Enviado em 07/11/2013 - 16:26h

Eu tentei o reconfigure do squid, mas ele somente lê as novas regras e mantém as conexões ativas. Dessa forma, os usuários continuam navegando no gmail ou algum site que utilize muito Ajax. Somente bloqueia, para novas requisições. Se o usuário mantiver uma janela do browser aberta, qdo foi liberado (hora do almoço), ele continua navegando no gmail. O Dansguardian, consegue bloquear?

removido
(usa Nenhuma)

Enviado em 07/11/2013 - 17:07h

Sobre o bloqueio por horário... existe alguma regra entre a acl proxy_auth e a regra http_acess deny !autenticados all ? ou as acls e regras de bloqueios por horário estão depois da acl e regra citada ?

renato_pacheco
(usa Debian)

Enviado em 07/11/2013 - 17:20h

O dansguardian faz essa parada sem precisar reiniciar o squid.

GuilhermeBR
(usa CentOS)

Enviado em 07/11/2013 - 18:18h

Sim, existem várias outras ACLs.
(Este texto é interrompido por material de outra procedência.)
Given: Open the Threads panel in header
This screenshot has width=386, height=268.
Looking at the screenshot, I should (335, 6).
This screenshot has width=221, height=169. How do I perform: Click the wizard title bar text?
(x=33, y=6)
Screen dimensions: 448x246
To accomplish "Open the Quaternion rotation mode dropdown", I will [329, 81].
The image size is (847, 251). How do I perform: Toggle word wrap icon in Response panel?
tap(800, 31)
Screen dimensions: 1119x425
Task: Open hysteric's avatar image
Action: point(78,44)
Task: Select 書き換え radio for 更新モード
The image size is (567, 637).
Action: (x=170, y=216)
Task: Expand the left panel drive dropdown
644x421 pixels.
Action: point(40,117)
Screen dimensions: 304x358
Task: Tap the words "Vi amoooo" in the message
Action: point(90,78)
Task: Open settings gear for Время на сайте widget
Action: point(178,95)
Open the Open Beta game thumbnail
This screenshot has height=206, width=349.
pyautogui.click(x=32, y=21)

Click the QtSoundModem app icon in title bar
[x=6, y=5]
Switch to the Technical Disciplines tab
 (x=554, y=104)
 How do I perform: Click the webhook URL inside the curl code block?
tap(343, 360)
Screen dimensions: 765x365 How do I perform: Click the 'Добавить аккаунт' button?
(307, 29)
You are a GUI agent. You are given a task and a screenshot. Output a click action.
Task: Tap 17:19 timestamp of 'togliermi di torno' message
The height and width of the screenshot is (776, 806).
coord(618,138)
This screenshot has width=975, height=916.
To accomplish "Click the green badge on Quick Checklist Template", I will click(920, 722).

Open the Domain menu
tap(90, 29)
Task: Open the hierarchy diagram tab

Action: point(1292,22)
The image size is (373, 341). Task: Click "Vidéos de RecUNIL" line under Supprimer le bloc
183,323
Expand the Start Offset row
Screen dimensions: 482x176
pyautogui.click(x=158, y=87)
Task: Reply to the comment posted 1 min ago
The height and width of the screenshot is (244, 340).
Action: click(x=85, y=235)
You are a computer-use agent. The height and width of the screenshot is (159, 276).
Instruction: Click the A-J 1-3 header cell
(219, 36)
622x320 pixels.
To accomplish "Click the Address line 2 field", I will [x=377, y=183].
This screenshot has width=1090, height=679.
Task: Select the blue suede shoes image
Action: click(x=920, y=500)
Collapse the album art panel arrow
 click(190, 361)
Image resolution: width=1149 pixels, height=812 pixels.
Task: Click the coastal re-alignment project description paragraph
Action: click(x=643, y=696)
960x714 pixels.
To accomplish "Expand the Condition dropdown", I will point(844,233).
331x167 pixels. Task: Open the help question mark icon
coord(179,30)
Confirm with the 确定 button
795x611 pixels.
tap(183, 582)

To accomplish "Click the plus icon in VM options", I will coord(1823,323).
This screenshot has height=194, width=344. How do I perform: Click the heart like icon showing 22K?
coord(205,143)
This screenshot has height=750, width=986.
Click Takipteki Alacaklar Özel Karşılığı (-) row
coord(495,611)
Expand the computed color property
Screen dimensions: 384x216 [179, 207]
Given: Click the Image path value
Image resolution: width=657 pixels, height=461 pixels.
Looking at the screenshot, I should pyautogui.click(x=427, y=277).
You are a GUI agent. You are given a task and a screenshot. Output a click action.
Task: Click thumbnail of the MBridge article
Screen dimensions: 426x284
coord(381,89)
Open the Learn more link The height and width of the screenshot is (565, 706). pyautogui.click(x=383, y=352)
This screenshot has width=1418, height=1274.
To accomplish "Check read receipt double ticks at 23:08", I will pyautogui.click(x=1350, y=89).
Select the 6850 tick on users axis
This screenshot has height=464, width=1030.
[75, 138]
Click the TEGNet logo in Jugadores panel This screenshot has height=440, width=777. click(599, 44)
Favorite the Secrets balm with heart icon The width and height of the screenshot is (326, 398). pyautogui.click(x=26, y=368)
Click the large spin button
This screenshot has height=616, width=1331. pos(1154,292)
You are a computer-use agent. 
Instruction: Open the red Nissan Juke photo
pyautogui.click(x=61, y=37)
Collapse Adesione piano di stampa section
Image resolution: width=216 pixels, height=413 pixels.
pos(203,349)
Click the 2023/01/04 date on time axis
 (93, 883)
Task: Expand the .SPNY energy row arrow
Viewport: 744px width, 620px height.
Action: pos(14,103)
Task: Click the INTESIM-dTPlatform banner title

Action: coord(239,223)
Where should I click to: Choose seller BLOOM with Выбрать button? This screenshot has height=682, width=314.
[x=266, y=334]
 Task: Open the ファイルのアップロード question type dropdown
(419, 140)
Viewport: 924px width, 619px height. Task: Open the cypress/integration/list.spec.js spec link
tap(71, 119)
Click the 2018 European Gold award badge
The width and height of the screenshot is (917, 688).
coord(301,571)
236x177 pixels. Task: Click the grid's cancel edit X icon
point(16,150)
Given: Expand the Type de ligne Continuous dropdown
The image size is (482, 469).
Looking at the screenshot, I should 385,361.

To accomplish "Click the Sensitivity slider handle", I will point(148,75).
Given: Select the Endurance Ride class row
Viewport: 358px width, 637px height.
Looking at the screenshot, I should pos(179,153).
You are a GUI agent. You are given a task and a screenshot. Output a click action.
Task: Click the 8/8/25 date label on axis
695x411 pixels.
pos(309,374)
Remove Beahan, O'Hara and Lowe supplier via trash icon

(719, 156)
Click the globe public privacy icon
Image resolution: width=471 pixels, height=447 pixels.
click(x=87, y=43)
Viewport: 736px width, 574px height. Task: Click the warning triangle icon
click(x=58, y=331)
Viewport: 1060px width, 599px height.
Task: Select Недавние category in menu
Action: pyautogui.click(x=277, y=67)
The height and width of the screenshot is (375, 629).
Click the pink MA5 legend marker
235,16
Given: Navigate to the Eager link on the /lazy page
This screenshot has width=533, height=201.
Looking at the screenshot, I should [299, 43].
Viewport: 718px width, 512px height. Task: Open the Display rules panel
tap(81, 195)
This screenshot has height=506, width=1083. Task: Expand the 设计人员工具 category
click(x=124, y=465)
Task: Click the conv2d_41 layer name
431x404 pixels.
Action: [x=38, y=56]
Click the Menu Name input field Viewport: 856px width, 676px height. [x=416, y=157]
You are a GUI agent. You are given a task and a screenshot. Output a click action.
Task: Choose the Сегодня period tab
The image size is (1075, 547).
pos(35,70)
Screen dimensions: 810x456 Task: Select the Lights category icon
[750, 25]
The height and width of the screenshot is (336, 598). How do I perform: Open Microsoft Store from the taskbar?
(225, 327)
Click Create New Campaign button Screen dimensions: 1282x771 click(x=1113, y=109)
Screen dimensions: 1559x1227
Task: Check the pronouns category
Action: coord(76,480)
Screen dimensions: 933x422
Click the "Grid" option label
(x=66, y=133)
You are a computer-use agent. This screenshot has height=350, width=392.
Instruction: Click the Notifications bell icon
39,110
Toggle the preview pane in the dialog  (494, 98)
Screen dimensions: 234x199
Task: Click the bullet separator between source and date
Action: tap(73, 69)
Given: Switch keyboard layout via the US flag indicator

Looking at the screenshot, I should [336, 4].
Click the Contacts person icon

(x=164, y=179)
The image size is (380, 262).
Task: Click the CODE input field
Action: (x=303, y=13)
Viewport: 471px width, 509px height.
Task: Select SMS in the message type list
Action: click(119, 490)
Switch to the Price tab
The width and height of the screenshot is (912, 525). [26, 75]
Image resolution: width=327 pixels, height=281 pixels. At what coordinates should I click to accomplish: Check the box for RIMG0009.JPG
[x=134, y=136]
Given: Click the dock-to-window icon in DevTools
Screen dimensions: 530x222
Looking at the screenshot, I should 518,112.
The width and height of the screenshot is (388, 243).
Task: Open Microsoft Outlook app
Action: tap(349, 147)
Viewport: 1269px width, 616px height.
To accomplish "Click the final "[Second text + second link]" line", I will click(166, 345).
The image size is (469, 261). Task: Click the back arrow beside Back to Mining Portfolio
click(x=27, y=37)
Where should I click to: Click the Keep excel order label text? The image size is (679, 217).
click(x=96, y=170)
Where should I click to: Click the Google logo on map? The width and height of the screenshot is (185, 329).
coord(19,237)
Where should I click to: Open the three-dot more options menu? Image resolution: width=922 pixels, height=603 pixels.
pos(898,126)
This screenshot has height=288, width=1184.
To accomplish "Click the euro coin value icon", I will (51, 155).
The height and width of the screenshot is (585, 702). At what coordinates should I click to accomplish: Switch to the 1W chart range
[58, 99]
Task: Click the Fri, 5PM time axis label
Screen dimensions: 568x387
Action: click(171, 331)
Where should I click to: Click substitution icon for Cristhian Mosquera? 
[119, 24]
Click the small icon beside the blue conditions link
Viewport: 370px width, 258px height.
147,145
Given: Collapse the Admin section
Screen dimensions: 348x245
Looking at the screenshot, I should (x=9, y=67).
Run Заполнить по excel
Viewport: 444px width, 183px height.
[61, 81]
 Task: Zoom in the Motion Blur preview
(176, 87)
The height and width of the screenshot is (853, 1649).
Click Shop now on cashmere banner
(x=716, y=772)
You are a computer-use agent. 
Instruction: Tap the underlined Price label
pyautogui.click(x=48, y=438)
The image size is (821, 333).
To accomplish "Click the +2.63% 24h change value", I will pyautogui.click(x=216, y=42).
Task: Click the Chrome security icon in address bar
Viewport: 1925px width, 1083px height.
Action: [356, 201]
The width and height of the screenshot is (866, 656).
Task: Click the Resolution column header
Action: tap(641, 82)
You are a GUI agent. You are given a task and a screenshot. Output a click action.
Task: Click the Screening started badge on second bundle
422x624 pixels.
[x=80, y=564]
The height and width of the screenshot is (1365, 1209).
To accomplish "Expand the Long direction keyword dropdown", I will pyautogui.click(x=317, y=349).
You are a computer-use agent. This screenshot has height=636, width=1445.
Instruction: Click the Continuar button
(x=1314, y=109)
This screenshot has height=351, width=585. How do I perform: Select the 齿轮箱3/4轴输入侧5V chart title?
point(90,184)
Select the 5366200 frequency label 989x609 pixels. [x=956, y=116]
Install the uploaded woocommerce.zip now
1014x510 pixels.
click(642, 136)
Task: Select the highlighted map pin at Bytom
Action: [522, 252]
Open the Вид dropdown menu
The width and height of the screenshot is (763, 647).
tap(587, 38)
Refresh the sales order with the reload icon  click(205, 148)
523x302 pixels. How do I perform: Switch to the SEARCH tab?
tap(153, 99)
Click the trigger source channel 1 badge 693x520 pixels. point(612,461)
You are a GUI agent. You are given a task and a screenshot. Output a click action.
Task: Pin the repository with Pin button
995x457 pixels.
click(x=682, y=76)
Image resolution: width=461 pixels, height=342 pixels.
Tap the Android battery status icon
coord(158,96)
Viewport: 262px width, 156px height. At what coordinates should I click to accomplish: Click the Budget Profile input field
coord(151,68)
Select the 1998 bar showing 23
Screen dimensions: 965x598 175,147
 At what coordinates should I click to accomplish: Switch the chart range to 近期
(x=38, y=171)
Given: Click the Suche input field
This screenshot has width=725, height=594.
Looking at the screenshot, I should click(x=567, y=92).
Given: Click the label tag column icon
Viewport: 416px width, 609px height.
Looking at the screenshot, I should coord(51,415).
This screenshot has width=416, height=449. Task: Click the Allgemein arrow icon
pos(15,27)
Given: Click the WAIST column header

Postei somente as referentes à autenticação com o AD.

GuilhermeBR
(usa CentOS)

Enviado em 07/11/2013 - 18:30h

Ok, depois de acertar essa autenticação, vou ver se instalo o dansguardian.. vlw pela dica!

removido
(usa Nenhuma)

Enviado em 07/11/2013 - 19:30h

É regras existem ? se sim posta aqui somente as regras e acls entre a acl e regra citrada, sei que parece bobagem.

GuilhermeBR
(usa CentOS)

Enviado em 08/11/2013 - 15:11h

Oi pessoal,

Fiz os testes, mas realmente não funciona.

O que fiz:

- Alterei o caracter separador no /etc/samba/smb.conf Na verdade, deixei sem declarar a opção "winbind separator", para que use o separador padrão;
- Reiniciei o serviço squid;
- Reiniciei o serviço samba ;
- Reiniciei o serviço winbind.

Quando faço o teste de autenticação basic no Linux, funciona normalmente:

[root@proxy ~]# /usr/bin/ntlm_auth --helper-protocol=squid-2.5-basic
dominio\guilherme 123
OK

Tentei colocar uma senha errada pra ver se realmente está validando:

[root@proxy ~]# /usr/bin/ntlm_auth --helper-protocol=squid-2.5-basic
dominio\guilherme 321
ERR

Testei sem dominio, e tb funciona:

[root@proxy ~]# /usr/bin/ntlm_auth --helper-protocol=squid-2.5-basic
guilherme 123
OK

E todos os outros testes, tb funcionam:

wbinfo -u
wbinfo -g
wbinfo -t

* Obs: Renato, a opção que mencionei, de não ter que colocar o DOMINIO no usuário (DOMINIO\USUARIO), é essa opção do Winbind -> "winbind use default domain". Fonte: http://wiki.squid-cache.org/ConfigExamples/Authenticate/Ntlm

Existe algum LOG, que eu possa ver o erro que está dando, nas tentativas de autenticação do SQUID?